[TEXT TO READ start]

You're Joe Vikefan. You paint your face; think Prince adopted the color purple in homage to his local team; lobby for former long snapper Mike Morris to get into the Pro Football Hall of Fame; stick team flags on the AMC Gremlin you drive because most of your discretionary income goes to season tickets; and save your sick days for Mondays during the NFL season.

Let me ask -- or if you're in New Orleans and want to get used to the local dialect, "aks" -- you a question.

Do you really want the Vikings to win on Monday? Or should you want them to lose?

If the Vikings beat New Orleans, they will be 2-3 and in line with the Souhan Plan for the season -- start 2-3, get Bryant McKinnie and Madieu Williams back, and use a deep roster and an easy schedule to batter your way to a winning record.

The Souhan Plan features a few serious flaws, though, apart from the identity of the author. The Souhan Plan would allow coach Brad Childress to win just enough games against mediocre teams to contend in a mediocre division and save his job.

Is that what's best for the franchise?

If the Vikings win on Monday, they're set up to succeed, but they're not set up to succeed on a grand scale. A few gimme victories over Detroit and the 49ers could enable Childress to win just enough to proclaim another season of progress, from 6-10 as a rookie to 8-8 as a sophomore to nine or 10 victories in his third season.

Childress has proved himself to be a decent and organized man and a passionate football coach. He has even revealed himself to be a likable guy, which is sure to get him kicked out of the NFL coaches' union.

He has not proved, though, that he possesses that intangible quality, that glint of inspiration, that presidential or militaristic sheen of charisma that elevates his team or wins seemingly unwinnable games. What we have seen so far is the handiwork of a solid career assistant coach, not a born leader.

[TEXT TO READ end]

▶ REQUEST A:
Answer these questions about the Vikings column above:
(i) Which former long snapper does Joe Vikefan lobby to get into the Pro Football Hall of Fame?
(ii) Which two players does the Souhan Plan count on getting back?
(iii) What record did Childress have as a rookie?
▶ REQUEST B:
Reproduce a passage from the Vikings column word for word. Begin at the words "He has not proved, though, that" and stop after "a born leader.".

[SUPPLIED DATA start]

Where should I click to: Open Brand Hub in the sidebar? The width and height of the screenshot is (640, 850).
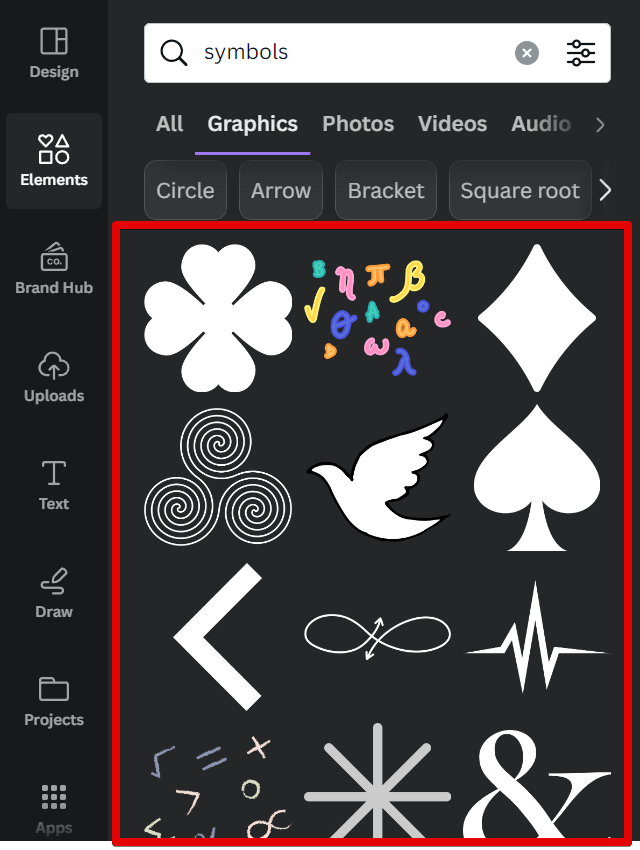point(54,269)
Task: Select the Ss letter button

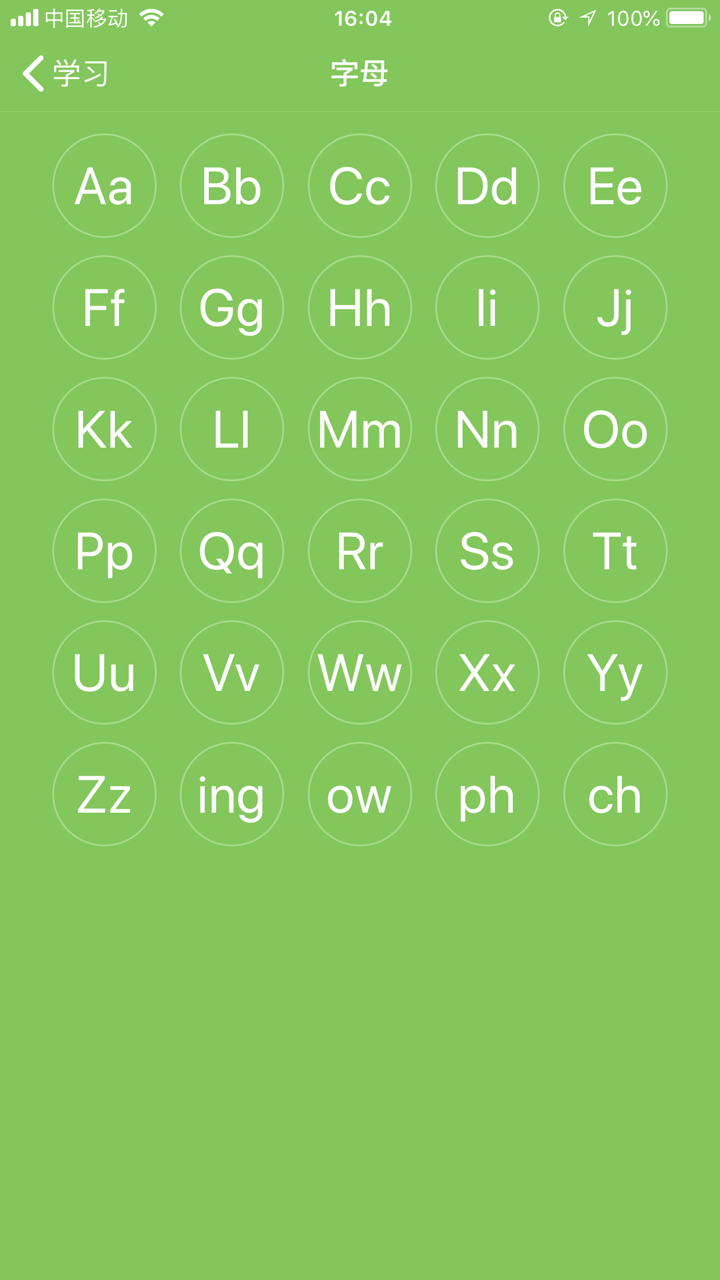Action: tap(487, 551)
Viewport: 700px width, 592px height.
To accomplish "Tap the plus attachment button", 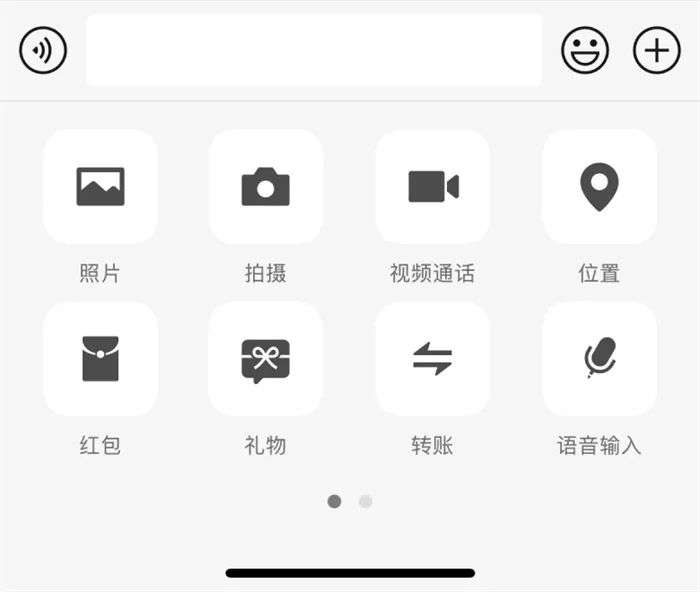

[SUPPLIED DATA end]

▶ WRITTEN REPLY A:
(i) Mike Morris
(ii) Bryant McKinnie and Madieu Williams
(iii) 6-10

▶ WRITTEN REPLY B:
He has not proved, though, that he possesses that intangible quality, that glint of inspiration, that presidential or militaristic sheen of charisma that elevates his team or wins seemingly unwinnable games. What we have seen so far is the handiwork of a solid career assistant coach, not a born leader.